The current assignments included interventions for patients with various diagnoses, including stroke.
“… the toughest change now is that……the stroke team’s assignment was expanded to a neuroteam, including other diagnoses in addition to stroke only.”
In all units, the evaluations at unit level were focused on health care production (e.g. number of patients and types of visits) rather than outcomes in terms of patients’ functioning and disability.
“And the number of visits, the number of follow-ups… so now we are working on reporting once a month. To be able to follow up on how much health care we provide.”
“…nothing standardized exists regarding that we do a good job.
Evaluation of patient outcomes was made on an individual level by the staff, after the rehabilitation intervention.
“We do follow-ups in the sense that… when you treat a patient you set a goal together with the patient. And then, you do an intervention that you agree on, together with the patient. And then, you perform the intervention that you agreed on and then, do the follow-up.”
No standardized procedures were used for evaluation of patient outcome.
“Well,….how we…sort of see that we really have a result. And this is where we sense that we don’t have a good, not yet, set, what we should use, really. So, it is a bit arbitrary.”
The front-line managers described themselves as being responsible for creating conditions that would facilitate change in their units, either through their interaction with staff or by appointing a facilitator from among the staff.
“Well, really, …it’s my job, I would say. Changes, improvements, are what I do at work.”
“…we do everything together with the staff to… I mean, they have the knowledge of how everything works.”
“And try to allocate different areas of responsibility, so that everybody has something. Sometimes I pick a few, when I sense that the others are not able.”
The managers described various ways of staying informed about new scientific evidence available at the units. The staff was considered to be responsible for keeping themselves up-to-date.

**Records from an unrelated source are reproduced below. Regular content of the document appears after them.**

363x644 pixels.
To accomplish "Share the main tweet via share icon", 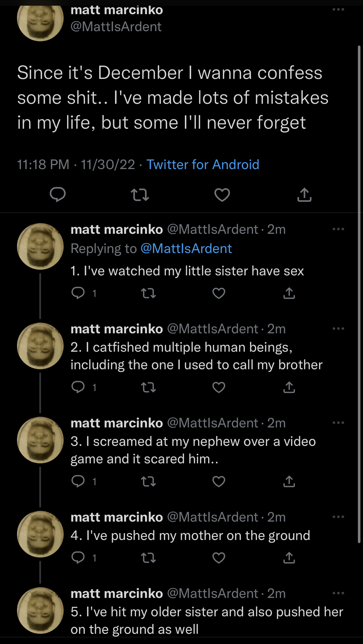I will coord(304,195).
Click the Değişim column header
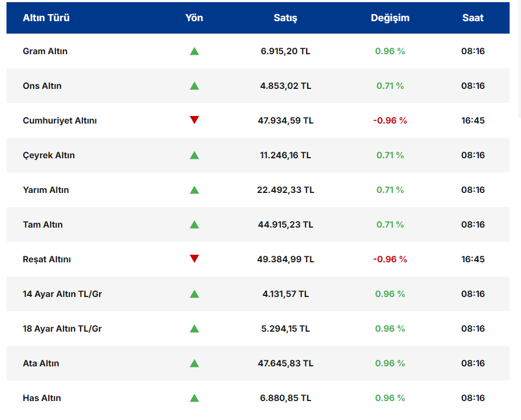The width and height of the screenshot is (521, 420). tap(390, 18)
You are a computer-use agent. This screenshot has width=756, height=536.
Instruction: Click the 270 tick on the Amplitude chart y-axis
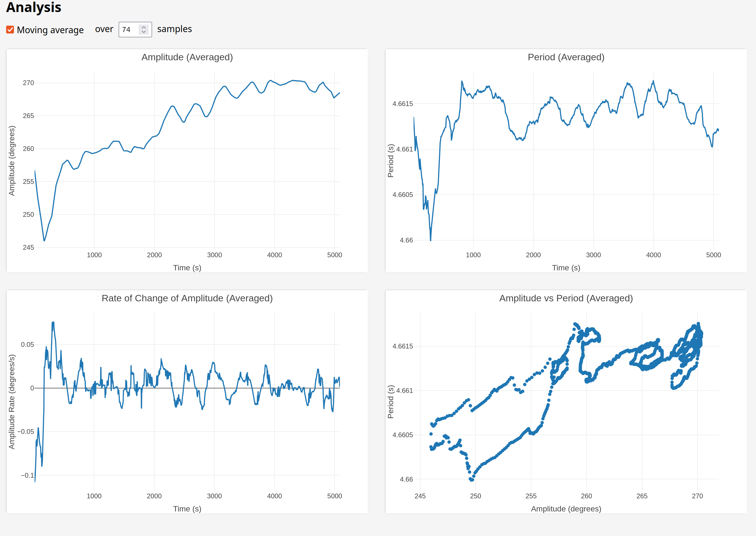tap(28, 83)
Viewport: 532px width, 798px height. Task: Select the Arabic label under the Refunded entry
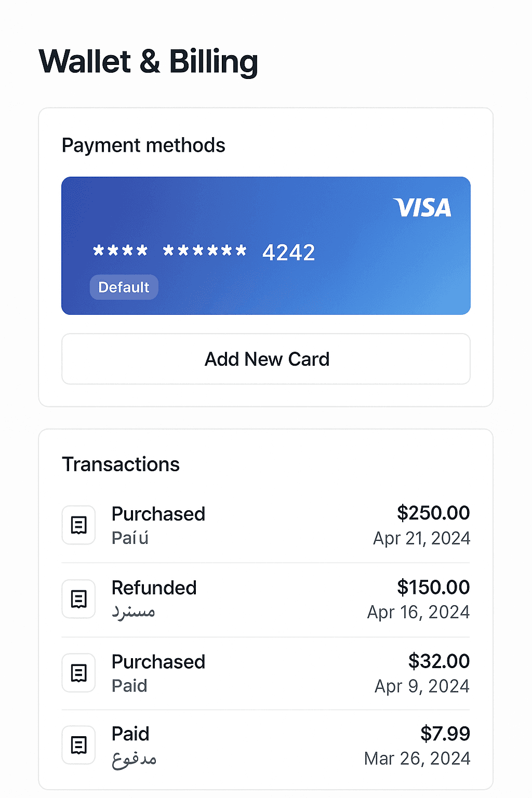click(133, 611)
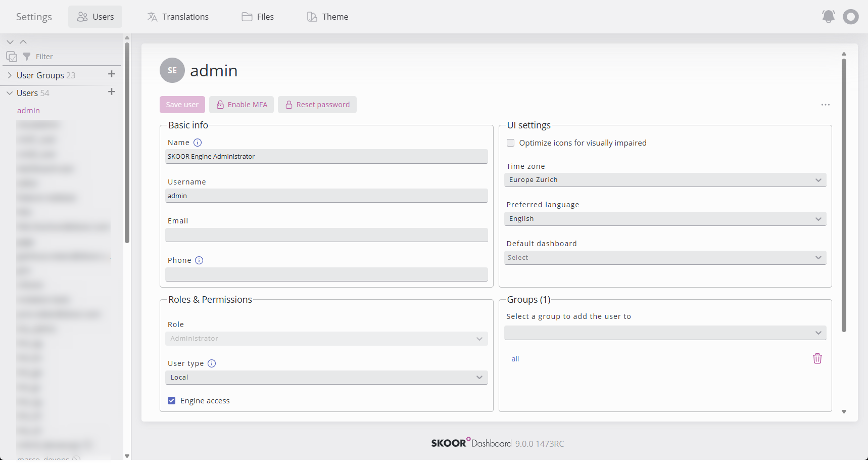Viewport: 868px width, 465px height.
Task: Click the info icon next to Name
Action: [198, 143]
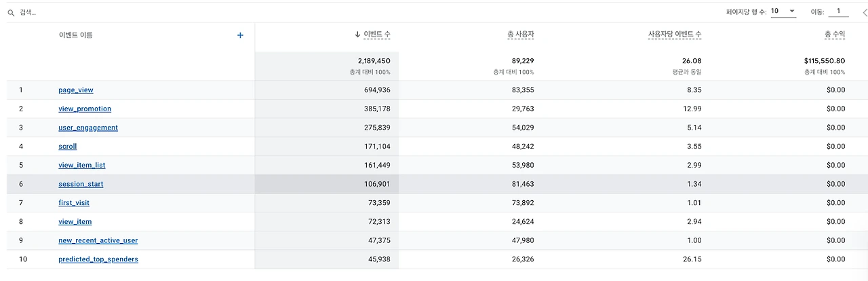
Task: Open the view_promotion event link
Action: 85,109
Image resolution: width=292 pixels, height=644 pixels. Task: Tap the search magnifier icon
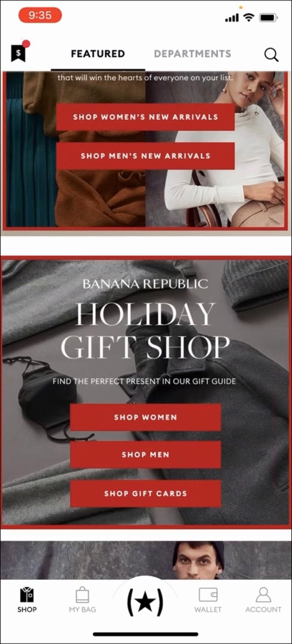[x=271, y=55]
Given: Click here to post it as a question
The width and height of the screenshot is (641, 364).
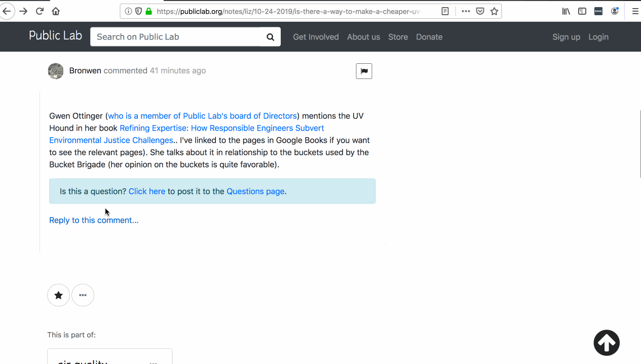Looking at the screenshot, I should (146, 191).
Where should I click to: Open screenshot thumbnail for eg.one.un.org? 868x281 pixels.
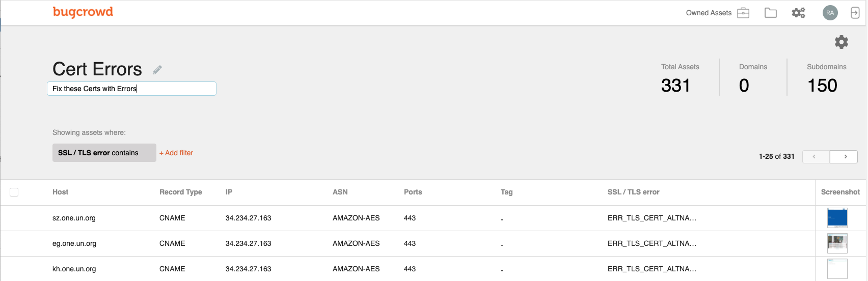pos(837,243)
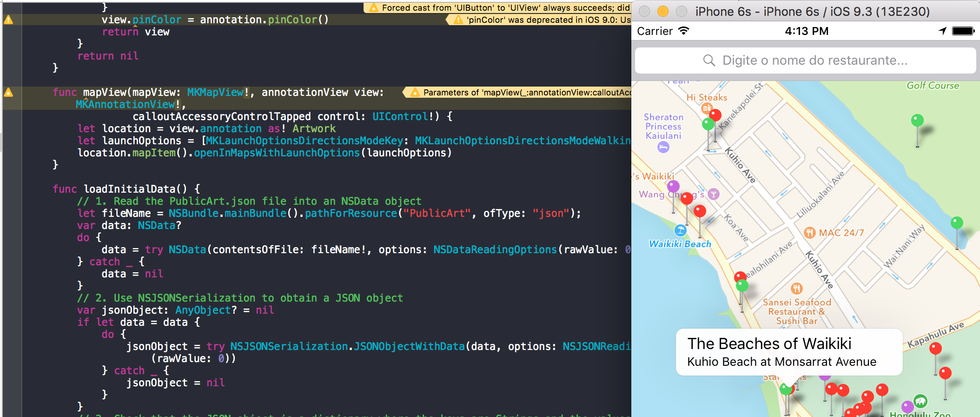Viewport: 980px width, 417px height.
Task: Tap the Hi Steaks restaurant icon
Action: pyautogui.click(x=706, y=108)
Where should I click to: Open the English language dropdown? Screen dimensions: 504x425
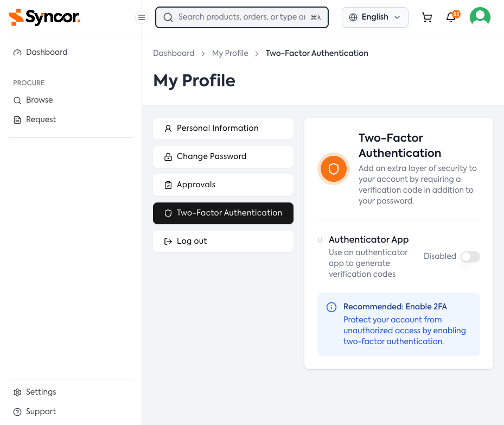[x=374, y=17]
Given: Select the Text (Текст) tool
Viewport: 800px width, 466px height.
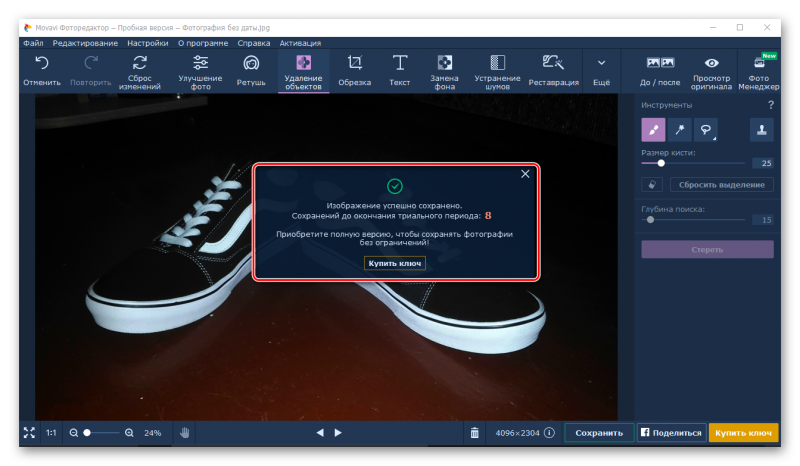Looking at the screenshot, I should [x=400, y=69].
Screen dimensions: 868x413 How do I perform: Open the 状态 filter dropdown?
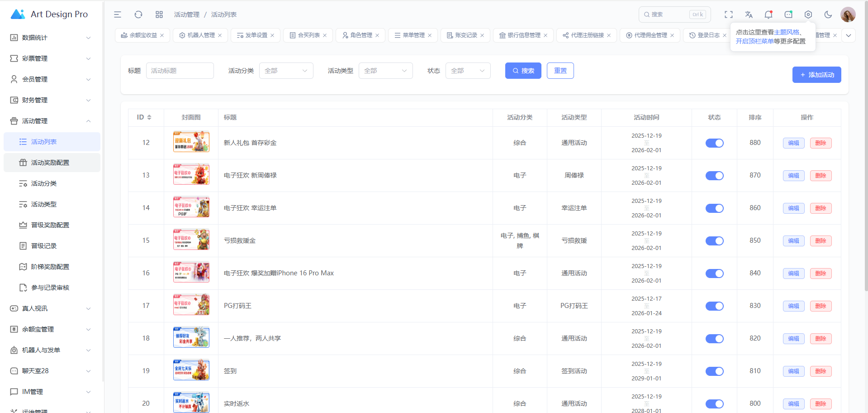(468, 71)
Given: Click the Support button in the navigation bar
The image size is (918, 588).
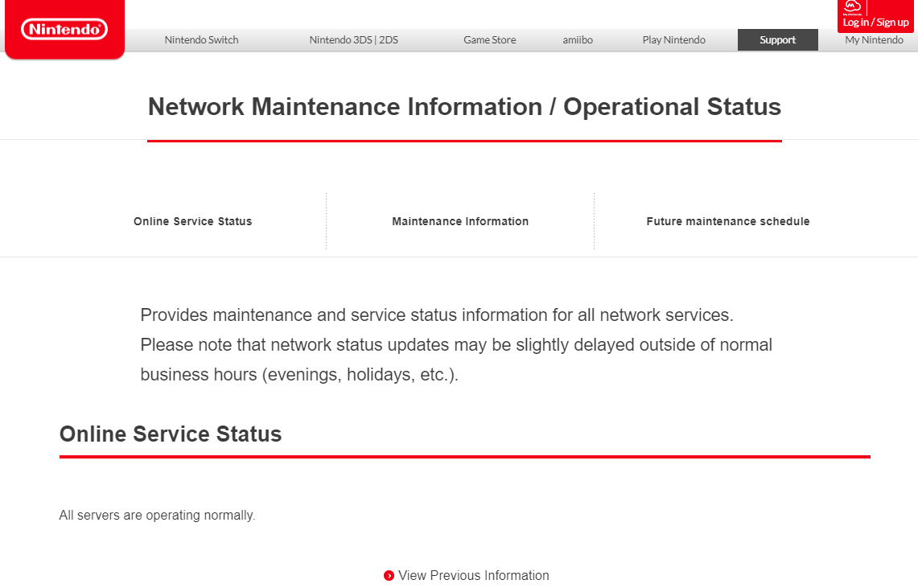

“It’s the staff … really, you have two missions, you should do the job but you should also stay informed …I believe.”
According to the managers, the staff’s clinical experience and the identified needs of the patient were the primary approach used for guiding the clinical work.
“... patients and significant others, first of all. But really, secondly it’s the improvement propositions from employees, I mean, staff.”
New national guidelines were not always perceived as clinically useful. According to the managers, the staff was already working according to national guidelines, or the guidelines were considered impossible to implement, due to lack of resources.
“..that this administrative process, in itself, regarding implementation of guidelines, works a lot faster in real life practice.”
“evidence and guidelines are basically impossible to follow…there are no resources or personnel.”
Financial conditions directed the outline of rehabilitation interventions. Reimbursement mechanisms in 1 area directed the rehabilitation intervention (by price tagging different rehabilitation interventions), whereas allocation of resources for rehabilitation was guided by budget in the other area.
“How the rehabilitation interventions are outlined is partly a matter of resources, really, for us it’s entirely a question of assignment. What are we assigned to do, what do the administrators and politicians want, in the end.”
“You can do things, as long as you stick to your budget.”
Standardized procedures to be used by staff during rehabilitation interventions were discussed by the front-line manager and staff. The standardization process was at different stages at the various units, and individual differences in the provision of the rehabilitation interventions was known, along with staff habits of using outdated routines.
“So there are large differences, that you need to identify, one may need to limit the interventions he/she provides and others may need to provide a bit more than before.”
“…instead, you end up in…this is how we are used to do it.”
The content of the interventions, provided during the rehabilitation sessions, were directed by staff competence as well as the interaction between staff and patient, focusing on the patient’s needs.
“Partly, it’s up to each professional’s competence and wishes, what you want to do. Honestly, this affects how you treat each patient.”
“…but….really, you need to see to, what needs do the patient have, this is what guides us, all the time.”
In the initial interviews with staff, results from the interviews with managers relating to leadership, evaluation and the rehabilitation process were confirmed. Again, the financial conditions were found to direct rehabilitation interventions and evaluation focused on productivity. Moreover, the leadership decision-making process described by the managers was confirmed by the staff. In addition, the staff interviews confirmed that the content of the rehabilitation intervention was directed by the staff and patient’s needs and that the planning and execution of rehabilitation interventions differed between staff members. Multiple ways to stay informed about new evidence were described, but this was not done in a systematic manner. In terms of facilitation, staff members pointed to the necessity of involving staff members in changing practice in order to be successful in implementation.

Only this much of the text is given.